# PASSAGE PROVIDED:
--- Start ---
Katherine Rundell. Super-Infinite: The Transformations of John Donne. New York: Farrar, Straus, and Giroux, 2022. 343pp. $30.00
“Oh to vex me, contraryes meet in one.” So begins one of John Donne’s final Holy Sonnets, usually numbered nineteen.[1] Donne (1572–1631) is a notoriously difficult author when it comes to dating his compositions, but this sonnet is thought to come from the period after Donne’s ordination to the priesthood in 1615. Most of Donne’s Holy Sonnets are dated five or six years earlier; this sonnet, then, represents some of Donne’s mature reflections on the Christian life in verse. It captures the familiar spiritual experience of most Christians: there are days where God seems much nearer than others, and we oscillate dramatically between over-familiarity and irreverence on the one hand, and despair, fear, and shame on the other.
In his later years, Donne became one of the preeminent poets of Christian experience. But Donne’s poetic corpus also contains some of the finest love poetry in the English language, written primarily in his youth. He became famous for his unusual and sometimes troubling metaphors to describe love, sex, and marriage, including, infamously, “The Flea”—a poem in which the speaker presents a flea to his lover as an image of marriage. The bug has sucked both of their bloods, and they are forever intertwined as a result.
To read Donne is to marvel at the workings of his mind. What kind of man can look at a flea and see a marriage, or a girdle and see a star-studded sky? Such connections are the defining characteristic of the metaphysical poets—Donne, Abraham Cowley, Andrew Marvell, among others—and have not always been to everyone’s taste. Samuel Johnson famously derided their “combinations of confused magnificence that not only could not be credited, but could not be imagined.”[2] Yet, more puzzling than the question of how Donne could begin ascending the ladder of Being from the most quotidian object is this: what could have effected his monumental transformation from the young, roguish poet for whom poetry was a tool of seduction to the mature Christian clergyman for whom poetry was a tool of devotion?
Katherine Rundell’s new biography of Donne, Super-Infinite: The Transformations of John Donne, makes an excellent beginning at answering this question. The book has been roundly praised, appearing on a surprising array of “Best of 2022” lists, selected by writers and critics whom one would not usually imagine to have much interest in Elizabethan religious poets. As a genre, literary biographies, when done well, repay the work a reader invests in them with interest. Rundell’s is no exception. Best known outside of scholarly circles for her children’s literature, Rundell is eminently readable, and has a talent for making little details significant and driving home more significant matters with poignant understatement. Take, for example, her discussion of Donne’s mustache when he was a young man. In a long section about Donne’s meticulous care for his own appearance, she writes, with humor characteristic of the whole volume: “But Donne’s moustache, particularly in the Lothian portrait, is exemplary. It is careful: the moustache of a man who understands that even facial hair has to it an element of performance. To see his moustache is to know: almost nothing is easy” (57, emphasis original).
--- End ---
# WHAT TO DO:
1. Reproduce the passage of the Donne review that opens with the words containing "In his later" and closes with "as a result.".
2. According to the Donne review, in what year was Donne ordained to the priesthood?
3. Continue the review of the Donne biography from the point where it stops.
The listing after this review is separate material with no connection to it.

# COLLECTED DATA:
--- Start ---
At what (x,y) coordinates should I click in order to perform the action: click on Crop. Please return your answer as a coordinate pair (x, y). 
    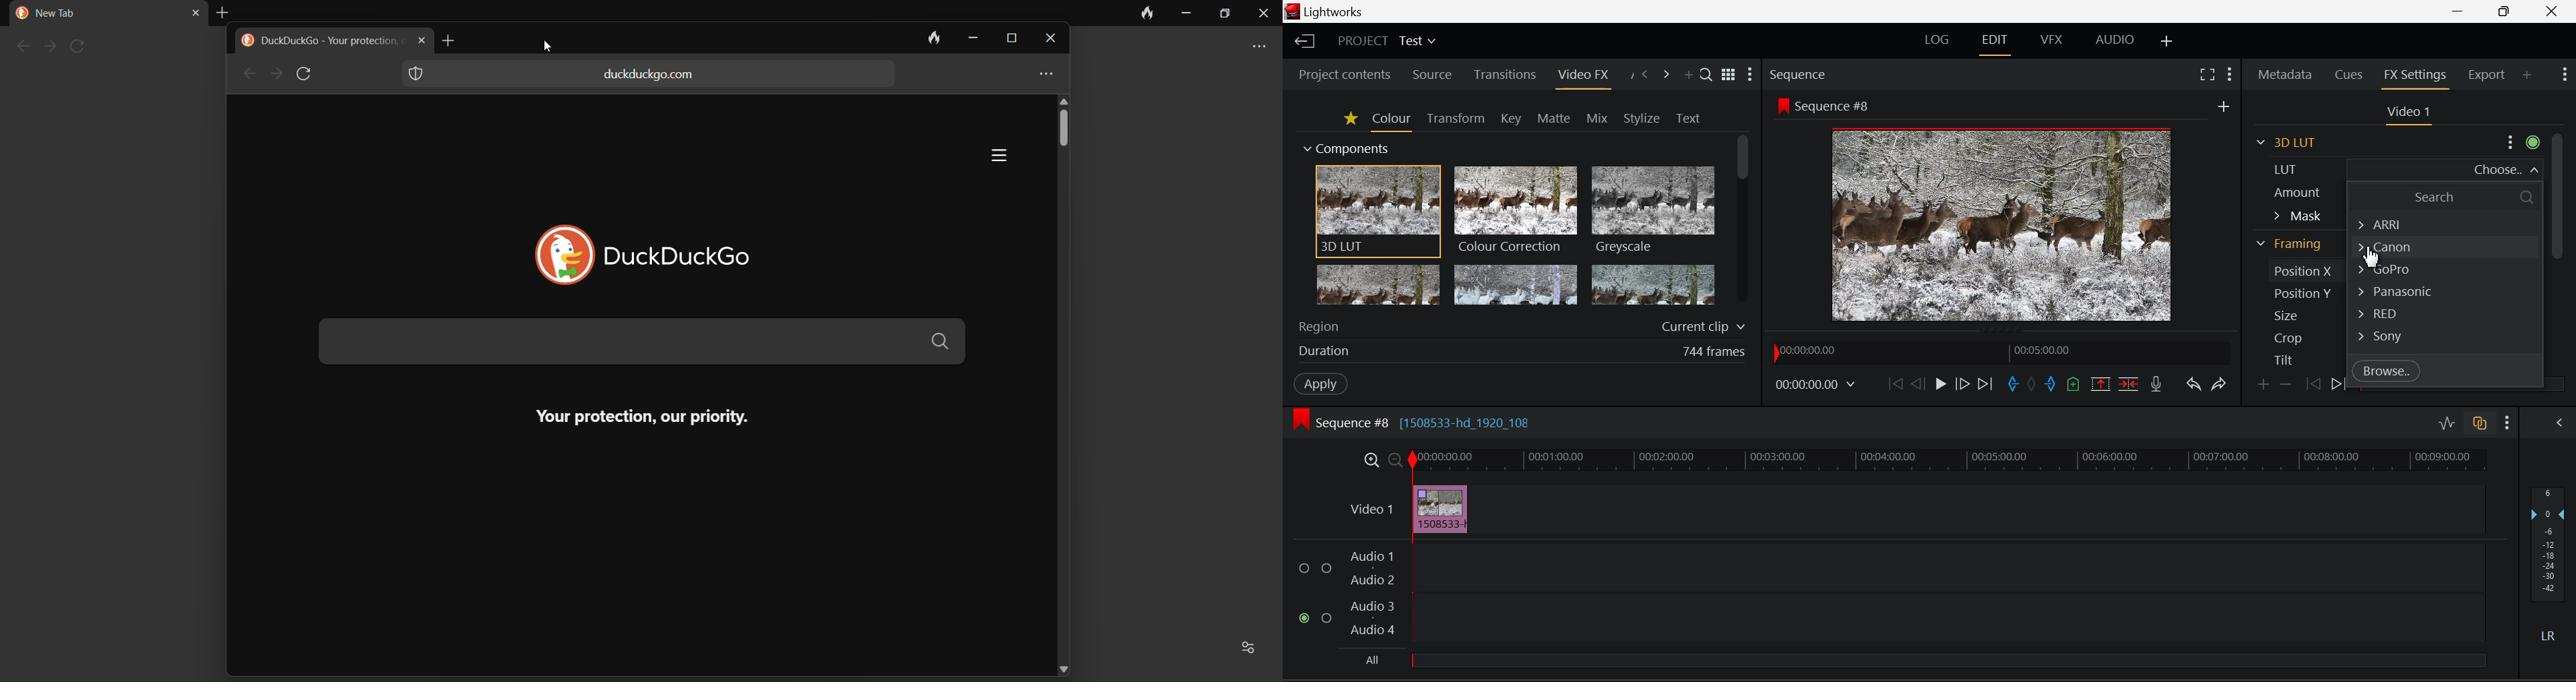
--- End ---
# ANSWERS TO THE EXERCISE:
1.
In his later years, Donne became one of the preeminent poets of Christian experience. But Donne’s poetic corpus also contains some of the finest love poetry in the English language, written primarily in his youth. He became famous for his unusual and sometimes troubling metaphors to describe love, sex, and marriage, including, infamously, “The Flea”—a poem in which the speaker presents a flea to his lover as an image of marriage. The bug has sucked both of their bloods, and they are forever intertwined as a result.

2. 1615

3.
The book’s title and subtitle arise from Rundell’s decision to name most chapters in the book after the many hats that Donne wore throughout his life, such as “The Exquisitely Clothed Theoriser on Fashion” or “The Anticlimactically Married Man.” Such multiplicity in Donne will be familiar to any who knows his life already. People often speak of the “two Donnes”: the young love poet, “Jack Donne,” with grand political ambitions; and the mature Dr. Donne presiding over his pulpit as Dean of St. Paul’s Cathedral. Rundell seeks to weave both (or all) together, as much as may ever be possible. If there is a persistent core to Rundell’s portrayal, it is a man who took profound joy in God’s gift of the body and the experience of earthly life, even as he wrestled with its limitations. Rundell centers this theme and traces it across his poetry and his lesser-known works of prose, which she surveys chronologically, situating them well against the backdrop of Donne’s sometimes-hectic but never dull journey from aspiring man of law to esteemed senior clergyman.
In Rundell’s telling, despite the marked change from his amorous youth to his pious old age, Donne never lost his grand ambitions for fame and social status—he simply achieved them via different means than those which the young Donne would have imagined for himself. However, while there may be some truth to this (Rundell frequently reports biographer Izaak Walton’s somewhat hagiographical version of an episode in Donne’s life before giving a more fully rounded picture), it is in her view of “Donne the social climber,” which she insists upon well into Donne’s senior years, that the book’s ultimate shortcoming lies.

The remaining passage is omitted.